[YOUR TASK]
Copy the listing below line for line, with nothing changed.

------ DATA FOR THIS TASK ------

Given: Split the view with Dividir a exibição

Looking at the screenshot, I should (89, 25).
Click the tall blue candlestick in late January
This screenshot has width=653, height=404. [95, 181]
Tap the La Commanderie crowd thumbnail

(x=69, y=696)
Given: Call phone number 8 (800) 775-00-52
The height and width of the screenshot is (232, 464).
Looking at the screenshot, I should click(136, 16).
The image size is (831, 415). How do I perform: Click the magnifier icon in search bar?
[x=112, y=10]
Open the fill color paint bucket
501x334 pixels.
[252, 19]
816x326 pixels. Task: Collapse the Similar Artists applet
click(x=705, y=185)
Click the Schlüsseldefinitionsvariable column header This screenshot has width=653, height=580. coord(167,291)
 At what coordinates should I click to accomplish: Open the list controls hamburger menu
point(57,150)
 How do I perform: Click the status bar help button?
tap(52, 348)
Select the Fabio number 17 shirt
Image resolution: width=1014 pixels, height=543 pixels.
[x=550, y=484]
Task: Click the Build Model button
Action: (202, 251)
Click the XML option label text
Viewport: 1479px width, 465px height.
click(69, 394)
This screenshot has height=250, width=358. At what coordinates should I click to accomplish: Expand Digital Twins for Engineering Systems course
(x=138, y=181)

------

[RESULT]
Given: Split the view with Dividir a exibição

Looking at the screenshot, I should (89, 25).
Click the tall blue candlestick in late January
This screenshot has width=653, height=404. [95, 181]
Tap the La Commanderie crowd thumbnail

(x=69, y=696)
Given: Call phone number 8 (800) 775-00-52
The height and width of the screenshot is (232, 464).
Looking at the screenshot, I should click(136, 16).
The image size is (831, 415). How do I perform: Click the magnifier icon in search bar?
[x=112, y=10]
Open the fill color paint bucket
501x334 pixels.
[252, 19]
816x326 pixels. Task: Collapse the Similar Artists applet
click(x=705, y=185)
Click the Schlüsseldefinitionsvariable column header This screenshot has width=653, height=580. coord(167,291)
 At what coordinates should I click to accomplish: Open the list controls hamburger menu
point(57,150)
 How do I perform: Click the status bar help button?
tap(52, 348)
Select the Fabio number 17 shirt
Image resolution: width=1014 pixels, height=543 pixels.
[x=550, y=484]
Task: Click the Build Model button
Action: (202, 251)
Click the XML option label text
Viewport: 1479px width, 465px height.
click(69, 394)
This screenshot has height=250, width=358. At what coordinates should I click to accomplish: Expand Digital Twins for Engineering Systems course
(x=138, y=181)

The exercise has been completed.